In Kenya, Ahmed Hassan says, all candidates must freeze their campaigns 24 hours before polls open. “I saw Romney is campaigning today,” he says. “That would not happen in Kenya.”

(Russia, Mexico and Kenya, it should be noted, are all in the infamous bottom half of Transparency International’sCorruption Percentage Index of 182 countries; the United States is in the less-corrupt top quartile; this irony is what makes this electoral safari so much fun.)

“We don’t want to approach the voters themselves,” says Thad Hall, bus No. 7’s leader and an associate professor of political science at the University of Utah, as he corrals the officials inside the school gym.

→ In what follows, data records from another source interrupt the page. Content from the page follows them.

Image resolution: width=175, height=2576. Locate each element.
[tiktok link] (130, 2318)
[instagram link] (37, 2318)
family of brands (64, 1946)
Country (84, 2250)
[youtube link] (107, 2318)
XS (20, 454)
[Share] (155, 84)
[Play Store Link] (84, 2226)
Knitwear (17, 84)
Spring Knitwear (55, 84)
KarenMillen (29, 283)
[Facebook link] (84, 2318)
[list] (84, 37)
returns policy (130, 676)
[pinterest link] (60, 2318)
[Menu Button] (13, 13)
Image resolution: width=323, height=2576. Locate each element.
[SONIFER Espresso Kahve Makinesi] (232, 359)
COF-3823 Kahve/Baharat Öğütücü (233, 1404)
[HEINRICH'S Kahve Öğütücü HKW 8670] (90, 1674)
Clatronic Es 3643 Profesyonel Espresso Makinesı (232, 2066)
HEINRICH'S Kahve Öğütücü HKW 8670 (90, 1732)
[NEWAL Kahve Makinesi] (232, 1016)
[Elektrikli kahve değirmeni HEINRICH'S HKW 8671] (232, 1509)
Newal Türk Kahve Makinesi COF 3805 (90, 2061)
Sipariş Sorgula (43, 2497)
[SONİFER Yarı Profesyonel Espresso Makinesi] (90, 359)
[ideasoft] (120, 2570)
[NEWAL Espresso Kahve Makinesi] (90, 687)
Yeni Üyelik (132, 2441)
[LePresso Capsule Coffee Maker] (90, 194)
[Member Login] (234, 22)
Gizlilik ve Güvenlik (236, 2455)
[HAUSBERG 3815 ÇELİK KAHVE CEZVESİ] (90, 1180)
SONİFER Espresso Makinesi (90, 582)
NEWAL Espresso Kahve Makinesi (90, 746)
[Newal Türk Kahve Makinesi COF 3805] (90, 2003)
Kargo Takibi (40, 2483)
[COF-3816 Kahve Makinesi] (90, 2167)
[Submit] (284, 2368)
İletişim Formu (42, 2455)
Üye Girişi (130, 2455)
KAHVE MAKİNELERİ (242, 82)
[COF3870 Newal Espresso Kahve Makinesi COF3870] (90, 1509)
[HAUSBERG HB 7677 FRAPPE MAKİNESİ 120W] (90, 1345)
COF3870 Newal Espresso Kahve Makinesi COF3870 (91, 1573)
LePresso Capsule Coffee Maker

And here are the American voters of D.C. Precinct 54: Mostly African-American, carrying massive coffee cups, toting baby carriers, wearing sunglasses indoors, in hoodies or jeans or spandex running gear or three-piece suits with gold silk pocket squares, waiting in line to check in with clerks.

The voters regard the officials.

The officials regard the voters.

Then bus 7 trundles over the Potomac, into Virginia, arriving around 11:30 a.m. at Thomas Jefferson School for Science and Technology, where the polling place of 2,778 swing-state voters is captained by schoolteacher Mary Lou Wentzel, who has been a poll worker for 32 years.

And here are the American voters of Fairfax County: Walking with canes, wearing head scarves or denim jackets, speaking Spanish or Somali, with pleated pants hitched high and distressed jeans riding low.

Underneath a basketball hoop in the gym, Wentzel — wearing a white turtleneck, clipboard under her arm — introduces the group to white-haired poll clerk Muhammad Omar, who moved from Afghanistan to the United States in 1983. Fazal Ahmad Manawi, chairman of Afghanistan’s Independent Election Commission, immediately engages him in conversation in Dari.

“A fellow Afghan who is now here, and a citizen, and at his age volunteering, this reflects the greatness of America,” Manawi says after moving along to watch a Virginia citizen who has given permission for the group to watch him vote.

“Okay, that’s it,” says the Virginian voter after tapping the screen a few times.

On the way out, the group meets Republican Kathleen McDermott and Democrat Walt Sanders, Annandale residents who are poll-watchers for their respective parties. The visiting officials inquire about transparency, about trusting the machinery and the polling officials, about operating a polling place under the watch of turtle-necked schoolteachers instead of the police or military.

“We’re Americans,” Wentzel says. “We’ll always accept the results.”

“We always do,” McDermott says.

“One party is usually sadder,” Wentzel admits.

“But I’m a Democrat, and she’s a Republican,” Sanders says, gesturing to McDermott, “and we get along just fine.”

The visiting officials want their photos taken with this crazy breed of citizen.

“Thank you for coming!” says McDermott with great enthusiasm as the group exits the habitat — er, polling place.